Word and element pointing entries
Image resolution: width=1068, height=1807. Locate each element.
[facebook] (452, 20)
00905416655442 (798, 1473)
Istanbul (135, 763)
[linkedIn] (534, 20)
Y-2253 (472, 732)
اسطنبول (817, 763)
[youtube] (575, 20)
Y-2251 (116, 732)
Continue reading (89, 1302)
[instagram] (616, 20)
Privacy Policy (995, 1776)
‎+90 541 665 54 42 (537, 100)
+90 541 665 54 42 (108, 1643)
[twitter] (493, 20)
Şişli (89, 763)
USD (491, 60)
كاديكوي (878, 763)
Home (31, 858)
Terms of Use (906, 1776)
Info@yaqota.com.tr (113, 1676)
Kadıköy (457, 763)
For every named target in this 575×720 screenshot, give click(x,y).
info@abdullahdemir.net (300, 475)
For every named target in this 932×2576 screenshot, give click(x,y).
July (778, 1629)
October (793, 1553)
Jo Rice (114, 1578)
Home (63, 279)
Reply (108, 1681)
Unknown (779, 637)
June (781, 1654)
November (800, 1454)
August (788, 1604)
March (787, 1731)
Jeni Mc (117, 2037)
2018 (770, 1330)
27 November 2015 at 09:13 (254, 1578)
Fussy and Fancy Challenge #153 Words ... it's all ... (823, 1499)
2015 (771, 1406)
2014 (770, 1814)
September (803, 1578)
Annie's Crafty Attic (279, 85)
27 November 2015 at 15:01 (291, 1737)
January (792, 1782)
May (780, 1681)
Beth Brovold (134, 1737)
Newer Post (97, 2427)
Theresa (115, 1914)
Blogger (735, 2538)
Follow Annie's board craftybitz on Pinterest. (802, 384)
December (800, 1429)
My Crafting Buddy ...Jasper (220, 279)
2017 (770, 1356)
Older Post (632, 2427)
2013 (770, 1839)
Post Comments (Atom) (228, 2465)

Work to be completed> Copy the material word for word, from the line holding "For every named target in this 932×2576" through the end of the material, inclusive.

The reply>
For every named target in this 932×2576 screenshot, give click(x,y).
July (778, 1629)
October (793, 1553)
Jo Rice (114, 1578)
Home (63, 279)
Reply (108, 1681)
Unknown (779, 637)
June (781, 1654)
November (800, 1454)
August (788, 1604)
March (787, 1731)
Jeni Mc (117, 2037)
2018 (770, 1330)
27 November 2015 at 09:13 (254, 1578)
Fussy and Fancy Challenge #153 Words ... it's all ... (823, 1499)
2015 (771, 1406)
2014 (770, 1814)
September (803, 1578)
Annie's Crafty Attic (279, 85)
27 November 2015 at 15:01 (291, 1737)
January (792, 1782)
May (780, 1681)
Beth Brovold (134, 1737)
Newer Post (97, 2427)
Theresa (115, 1914)
Blogger (735, 2538)
Follow Annie's board craftybitz on Pinterest. (802, 384)
December (800, 1429)
My Crafting Buddy ...Jasper (220, 279)
2017 (770, 1356)
Older Post (632, 2427)
2013 (770, 1839)
Post Comments (Atom) (228, 2465)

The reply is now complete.